Gary Cummiskey (born 1963) is a South African poet and publisher.

He was born in England and moved to South Africa in 1983. He is the founder and editor of Dye Hard Press, which since 1994 has published writers such as Khulile Nxumalo, Gail Dendy, Arja Salafranca, Alan Finlay, Philip Zhuwao, Roy Blumenthal, Gus Ferguson, Kobus Moolman, Pravasan Pillay, Grame Feltham and Allan Kolski Horwitz. He edited Green Dragon literary journal from 2002 to 2009.

Cummiskey is co-editor with Eva Kowalska of Who was Sinclair Beiles? published by Dye Hard Press in 2009. A revised and expanded edition was published in 2014. Also in 2009, Cummiskey compiled Beauty Came Grovelling Forward, a selection of South African poetry and prose published online at www.bigbridge.org.

He was a participant in the 2008 Poetry Africa International Festival held in Durban, South Africa.

Through Dye Hard Press, Cummiskey published an anthology of South African short fiction, The Edge of Things, selected by Arja Salafranca, in 2011.

**EXERCISES:**
1. Using the Cummiskey biography, explain what in his career supports describing him as a publisher, in one to three sentences.
2. From the Cummiskey biography, output the stretch from "Cummiskey is co-editor" through "Durban, South Africa." word for word.

**COLLECTED MATERIAL:**
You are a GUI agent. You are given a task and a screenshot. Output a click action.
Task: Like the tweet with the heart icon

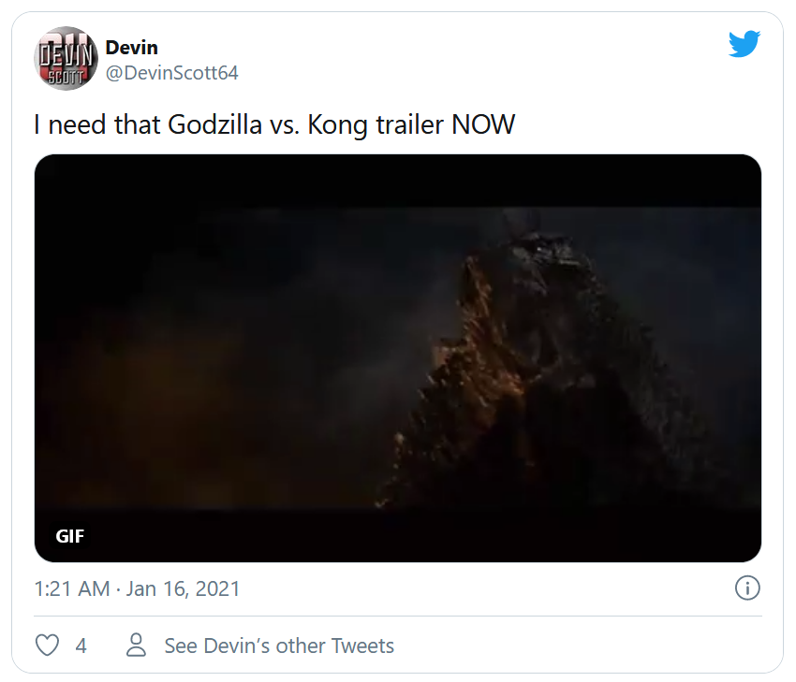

**SOLUTIONS IN ORDER:**
1. He founded and edits Dye Hard Press, which since 1994 has published writers such as Khulile Nxumalo, Gail Dendy and Arja Salafranca. Through that press he also published the co-edited volume Who was Sinclair Beiles? in 2009 and the short fiction anthology The Edge of Things in 2011.

2.
Cummiskey is co-editor with Eva Kowalska of Who was Sinclair Beiles? published by Dye Hard Press in 2009. A revised and expanded edition was published in 2014. Also in 2009, Cummiskey compiled Beauty Came Grovelling Forward, a selection of South African poetry and prose published online at www.bigbridge.org.

He was a participant in the 2008 Poetry Africa International Festival held in Durban, South Africa.